### WHAT THE TASK ASKS
The copy should begin at the line containing "Screen dimensions: 644x301" and end with the last line below, every line exact and no picture included.
** EXERCISE MATERIALS follows **
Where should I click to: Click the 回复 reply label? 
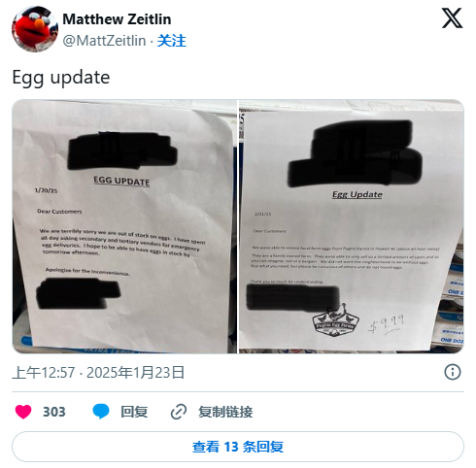click(134, 412)
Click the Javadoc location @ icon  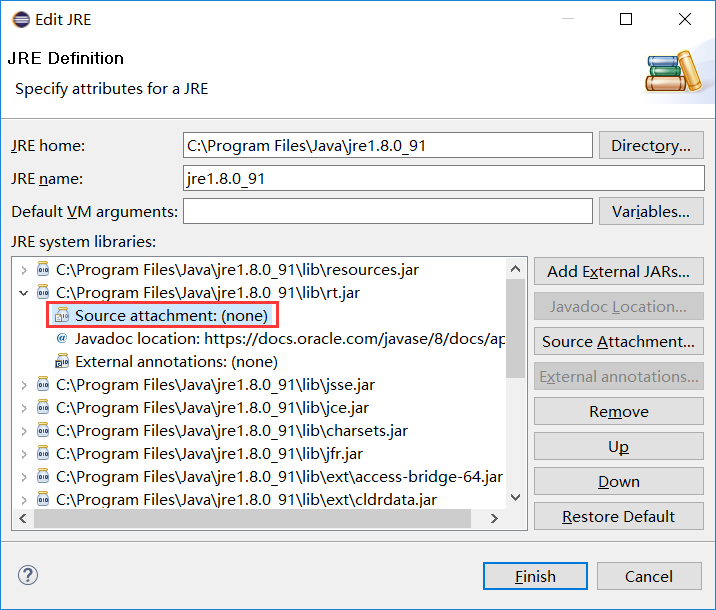tap(62, 339)
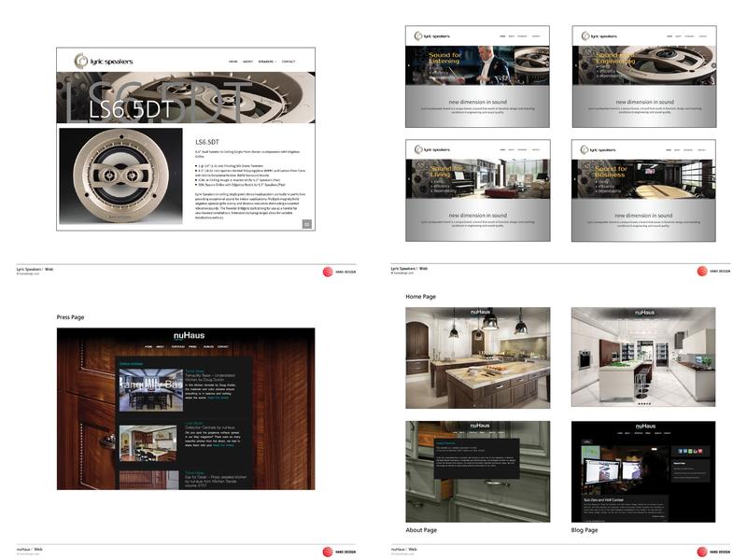Click grey square button below LS6.5DT description
The height and width of the screenshot is (560, 747).
(x=306, y=224)
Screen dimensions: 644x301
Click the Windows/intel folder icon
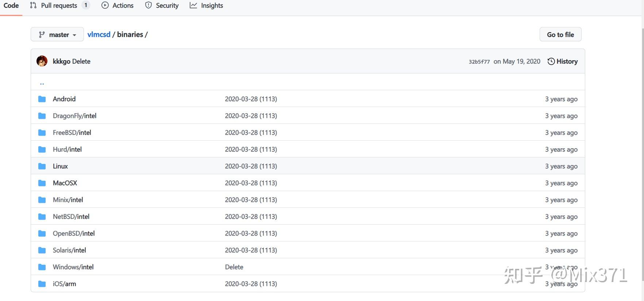click(42, 267)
** End of EXERCISE MATERIALS **
### TASK OUTPUT
Screen dimensions: 644x301
Click the Windows/intel folder icon
click(42, 267)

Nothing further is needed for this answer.